(Saved entries)
————

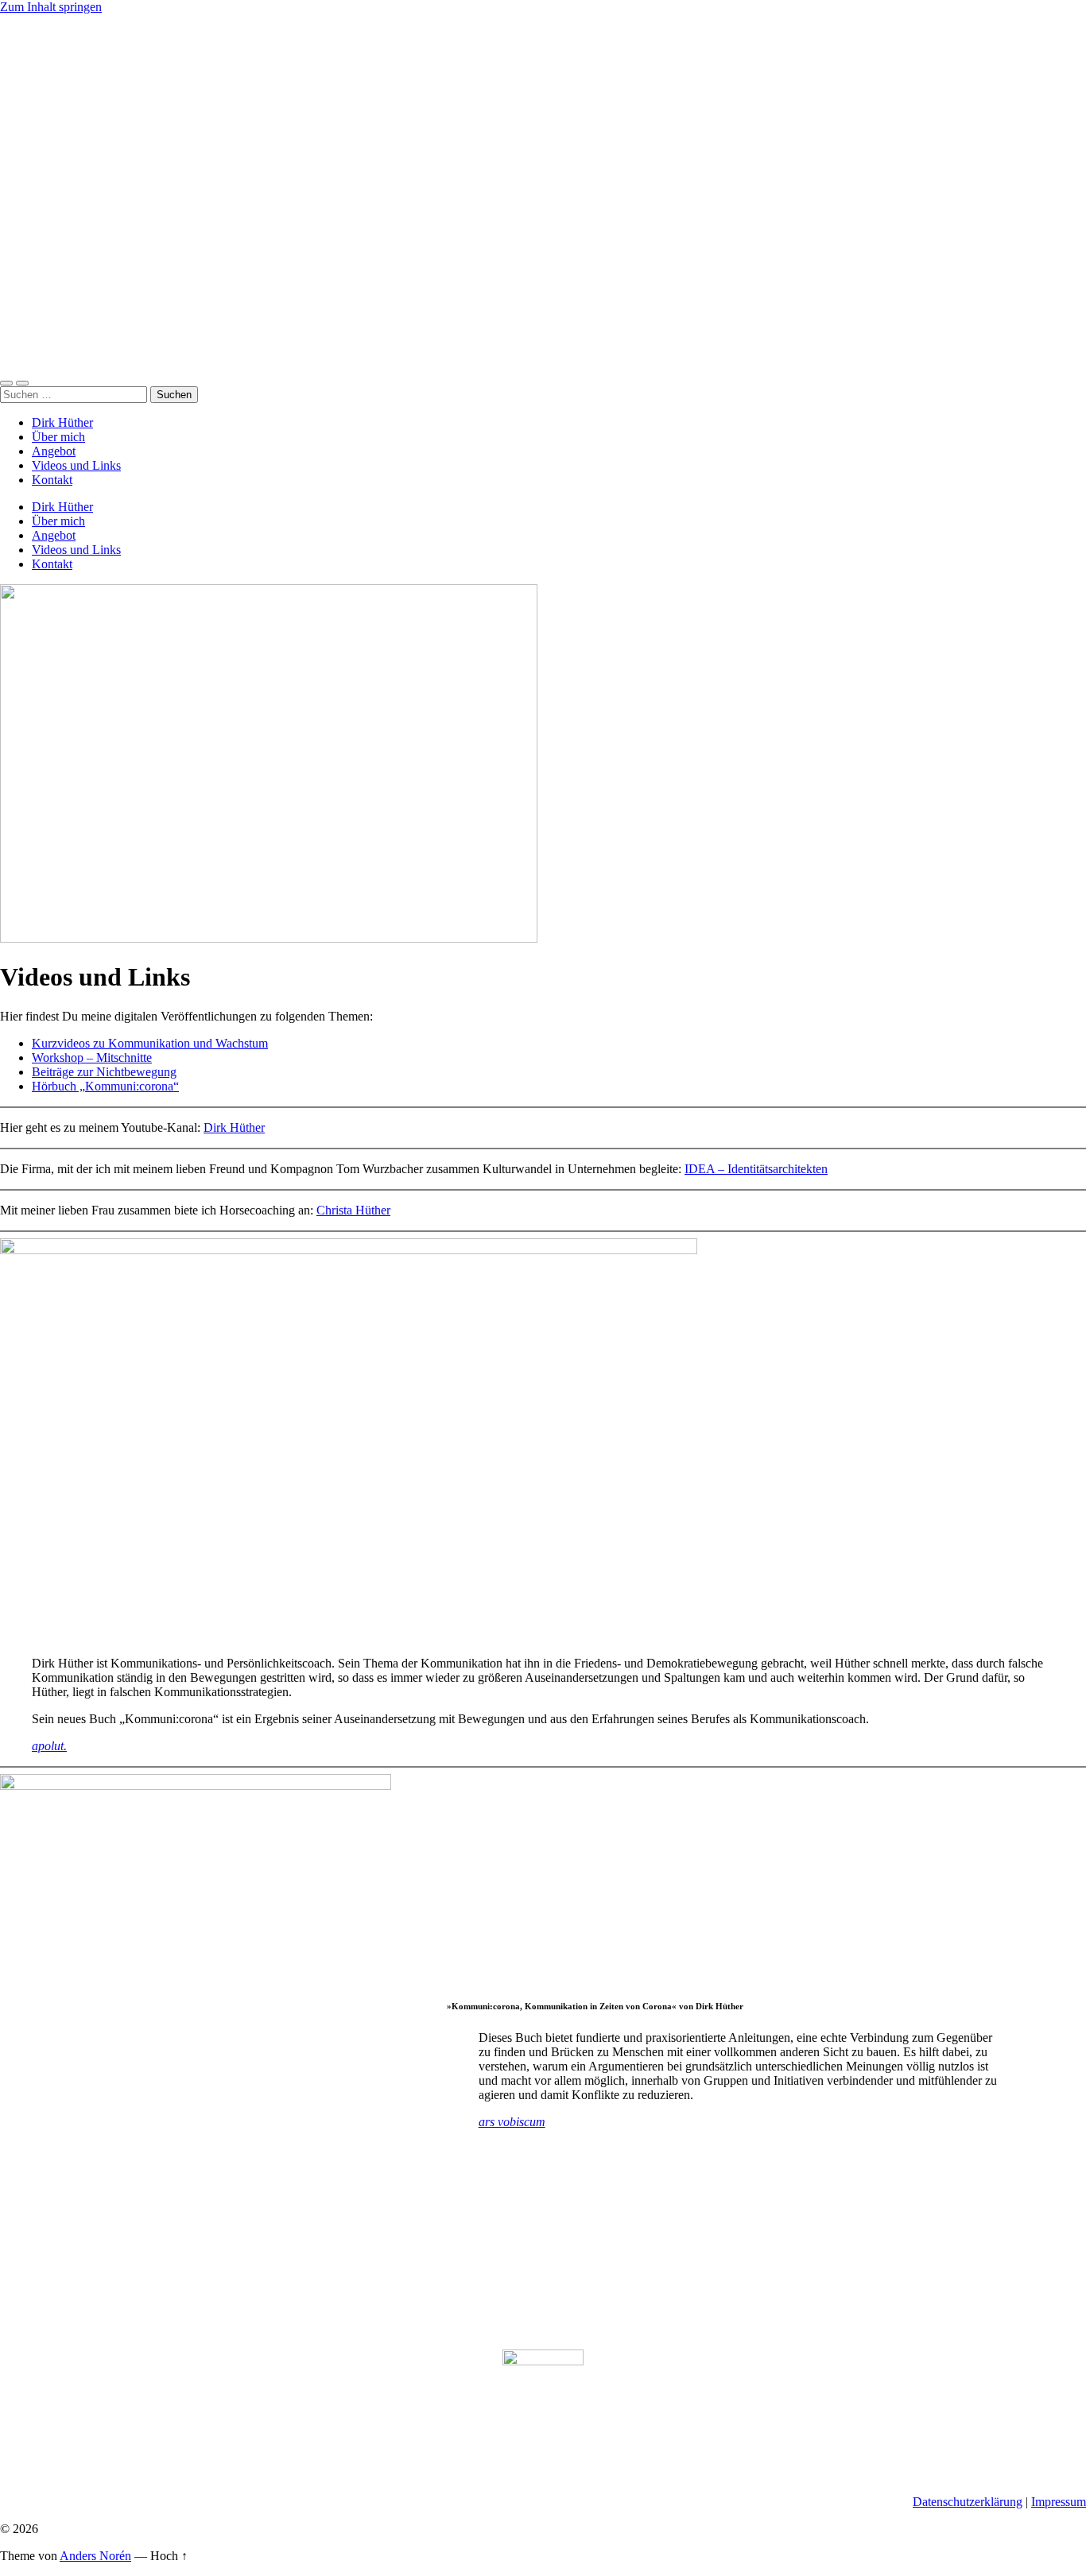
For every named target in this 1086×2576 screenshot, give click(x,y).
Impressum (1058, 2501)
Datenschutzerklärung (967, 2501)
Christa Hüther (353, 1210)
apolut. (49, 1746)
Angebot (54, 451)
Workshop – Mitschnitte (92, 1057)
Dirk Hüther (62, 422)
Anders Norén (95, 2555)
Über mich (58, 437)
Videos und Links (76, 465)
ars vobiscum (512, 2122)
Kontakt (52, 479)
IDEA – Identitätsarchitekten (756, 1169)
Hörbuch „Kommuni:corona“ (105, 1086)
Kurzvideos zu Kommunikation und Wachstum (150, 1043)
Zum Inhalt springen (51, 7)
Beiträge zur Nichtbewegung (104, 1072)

————

Return nothing but the lines running from the start of the data to the line with "Kurzvideos zu Kommunikation", please, both ends included and no pictures.

◆ THE COMPLETED TASK:
For every named target in this 1086×2576 screenshot, give click(x,y).
Impressum (1058, 2501)
Datenschutzerklärung (967, 2501)
Christa Hüther (353, 1210)
apolut. (49, 1746)
Angebot (54, 451)
Workshop – Mitschnitte (92, 1057)
Dirk Hüther (62, 422)
Anders Norén (95, 2555)
Über mich (58, 437)
Videos und Links (76, 465)
ars vobiscum (512, 2122)
Kontakt (52, 479)
IDEA – Identitätsarchitekten (756, 1169)
Hörbuch „Kommuni:corona“ (105, 1086)
Kurzvideos zu Kommunikation und Wachstum (150, 1043)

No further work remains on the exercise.